Abstract: Observations of the highly-eccentric (e~0.9) hot-Jupiter HD 80606b with Spitzer have provided some of best probes of the physics at work in exoplanet atmospheres. By observing HD 80606b during its periapse passage, atmospheric radiative, advective, and chemical timescales can be directly measured and used to constrain fundamental planetary properties such as rotation period, tidal dissipation rate, and atmospheric composition (including aerosols). Here we present three-dimensional general circulation models for HD 80606b that aim to further explore the atmospheric physics shaping HD 80606b's observed Spitzer phase curves. We find that our models that assume a planetary rotation period twice that of the pseudo-synchronous rotation period best reproduce the phase variations observed for HD~80606b near periapse passage with Spitzer.
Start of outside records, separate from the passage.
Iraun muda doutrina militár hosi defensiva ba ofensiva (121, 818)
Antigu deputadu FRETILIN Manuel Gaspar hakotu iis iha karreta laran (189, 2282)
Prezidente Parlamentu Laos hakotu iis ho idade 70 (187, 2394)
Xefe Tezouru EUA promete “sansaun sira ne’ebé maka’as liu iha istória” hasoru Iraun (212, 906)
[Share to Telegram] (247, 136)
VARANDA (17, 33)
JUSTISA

Additionally, we find that the rapid formation/dissipation and vertical transport of clouds in HD 80606b's atmosphere near periapse passage likely shapes its observed phase variations. We predict that observations near periapse passage at visible wavelengths could constrain the composition and formation/advection timescales of the dominant cloud species in HD 80606b's atmosphere. The time-variable forcing experienced by exoplanets on eccentric orbits provides a unique and important window on radiative, dynamical, and chemical processes in planetary atmospheres and an important link between exoplanet observations and theory.